The average BTC transaction fee saw a steady decline from an all-time high of $62.788 in April 2021 before coming down.
The average transaction fee per Bitcoin (BTC) transaction made a complete 360-degree over nearly two years to settle down at $1.039, a number which was last recorded back in June 2020.
The BTC transaction fee is the cost to transfer any amount of BTC, which is also directly proportional to the time it takes to validate and complete the transaction.
As evidenced by data provided by Blockchain.com, the average BTC transaction fee saw a steady decline from an all-time high of $62.788 in April 2021 before coming down to an eight-month average of $2 in July 2021.
Average BTC transaction fee in U.S. dollars. Source: blockchain.com
Before April 2021, Bitcoin’s average transaction fees peaked in Dec. 2017, standing at $54.638. The sudden spike in the transaction fees at the time mirrored the significant decline in the Bitcoin network hash rate. However, at the time of writing, the Bitcoin network hash rate maintains its newly attained all-time high of 248.11 EH/s.
All-time high BTC average transaction fees. Source: blockchain.com
As a result of the above combination, Bitcoin’s highly resilient network can process secure BTC transactions at lower costs.

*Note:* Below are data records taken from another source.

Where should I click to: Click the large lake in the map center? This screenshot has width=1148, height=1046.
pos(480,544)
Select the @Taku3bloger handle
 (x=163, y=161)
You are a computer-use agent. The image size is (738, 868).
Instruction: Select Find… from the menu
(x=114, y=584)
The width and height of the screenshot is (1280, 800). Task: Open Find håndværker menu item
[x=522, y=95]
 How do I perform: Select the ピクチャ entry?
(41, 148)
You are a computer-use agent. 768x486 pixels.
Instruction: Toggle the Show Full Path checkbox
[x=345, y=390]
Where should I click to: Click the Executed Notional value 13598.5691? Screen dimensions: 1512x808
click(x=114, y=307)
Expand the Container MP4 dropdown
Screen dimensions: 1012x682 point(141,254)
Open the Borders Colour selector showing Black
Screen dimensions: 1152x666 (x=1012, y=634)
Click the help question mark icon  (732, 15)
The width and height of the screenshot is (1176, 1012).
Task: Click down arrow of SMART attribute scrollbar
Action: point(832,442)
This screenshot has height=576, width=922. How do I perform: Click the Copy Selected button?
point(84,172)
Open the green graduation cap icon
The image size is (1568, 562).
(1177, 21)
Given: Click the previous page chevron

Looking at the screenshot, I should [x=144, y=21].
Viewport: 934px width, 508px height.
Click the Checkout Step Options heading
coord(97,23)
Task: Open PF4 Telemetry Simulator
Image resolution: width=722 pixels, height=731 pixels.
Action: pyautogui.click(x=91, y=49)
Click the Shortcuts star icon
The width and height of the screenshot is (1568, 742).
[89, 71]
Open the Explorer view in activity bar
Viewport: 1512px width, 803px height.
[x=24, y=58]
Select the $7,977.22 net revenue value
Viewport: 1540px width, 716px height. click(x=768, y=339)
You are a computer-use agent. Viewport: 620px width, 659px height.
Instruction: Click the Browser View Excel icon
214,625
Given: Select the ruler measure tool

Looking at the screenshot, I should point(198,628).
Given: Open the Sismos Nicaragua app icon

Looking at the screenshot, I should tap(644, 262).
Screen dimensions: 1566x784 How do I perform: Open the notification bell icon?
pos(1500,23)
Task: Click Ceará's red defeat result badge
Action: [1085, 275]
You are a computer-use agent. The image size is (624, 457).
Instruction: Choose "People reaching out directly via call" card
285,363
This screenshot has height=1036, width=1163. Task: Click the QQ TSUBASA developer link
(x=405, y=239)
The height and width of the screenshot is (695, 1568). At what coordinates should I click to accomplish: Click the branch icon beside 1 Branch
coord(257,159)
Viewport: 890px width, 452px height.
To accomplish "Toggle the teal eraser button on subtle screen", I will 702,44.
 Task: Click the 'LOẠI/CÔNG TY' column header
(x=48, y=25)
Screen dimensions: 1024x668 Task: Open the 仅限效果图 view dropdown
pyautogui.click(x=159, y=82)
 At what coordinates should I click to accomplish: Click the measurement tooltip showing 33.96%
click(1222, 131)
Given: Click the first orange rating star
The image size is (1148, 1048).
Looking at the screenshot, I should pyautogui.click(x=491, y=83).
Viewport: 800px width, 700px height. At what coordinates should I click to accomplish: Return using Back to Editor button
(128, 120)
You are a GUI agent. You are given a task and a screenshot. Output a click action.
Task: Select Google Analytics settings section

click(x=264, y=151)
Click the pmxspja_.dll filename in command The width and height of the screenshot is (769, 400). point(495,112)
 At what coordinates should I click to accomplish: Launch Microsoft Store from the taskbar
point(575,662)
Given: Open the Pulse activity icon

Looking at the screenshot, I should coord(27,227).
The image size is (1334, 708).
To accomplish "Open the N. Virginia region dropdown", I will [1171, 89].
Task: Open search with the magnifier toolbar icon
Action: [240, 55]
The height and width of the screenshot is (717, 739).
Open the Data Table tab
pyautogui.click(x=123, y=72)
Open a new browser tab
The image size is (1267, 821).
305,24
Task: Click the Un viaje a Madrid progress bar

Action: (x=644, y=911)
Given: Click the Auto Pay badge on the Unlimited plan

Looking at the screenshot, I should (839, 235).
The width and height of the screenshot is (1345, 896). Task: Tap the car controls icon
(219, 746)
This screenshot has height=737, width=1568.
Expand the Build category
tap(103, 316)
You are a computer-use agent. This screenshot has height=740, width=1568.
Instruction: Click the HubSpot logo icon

BTC’s price volatility has also shown greater stability as it oscillates between the $35,000 to $45,000 mark throughout the year, as seen below based on data from Cointelegraph Markets Pro and TradingView.
BTC market price chart 2022. Source: TradingView
With more jurisdictions ready to ease up on the Bitcoin ecosystem along with timely network updates, the resultant increase in participation will further ensure a stronger network while playing a deflationary role in Bitcoin’s price.
Quantum computing firm Multiverse Computing ran simulations around the adoption of BTC and Ether (ETH) in Canadian markets to study their viability as a mainstream payment method.
— Sam Mugel (@SamMugel) April 14, 2022
Speaking to Cointelegraph, Multiverse Computing chief technology officer Sam Mugel suggested that non-financial institutions could carry out “a high uptake of crypto in the short term” when considering digital assets for payments.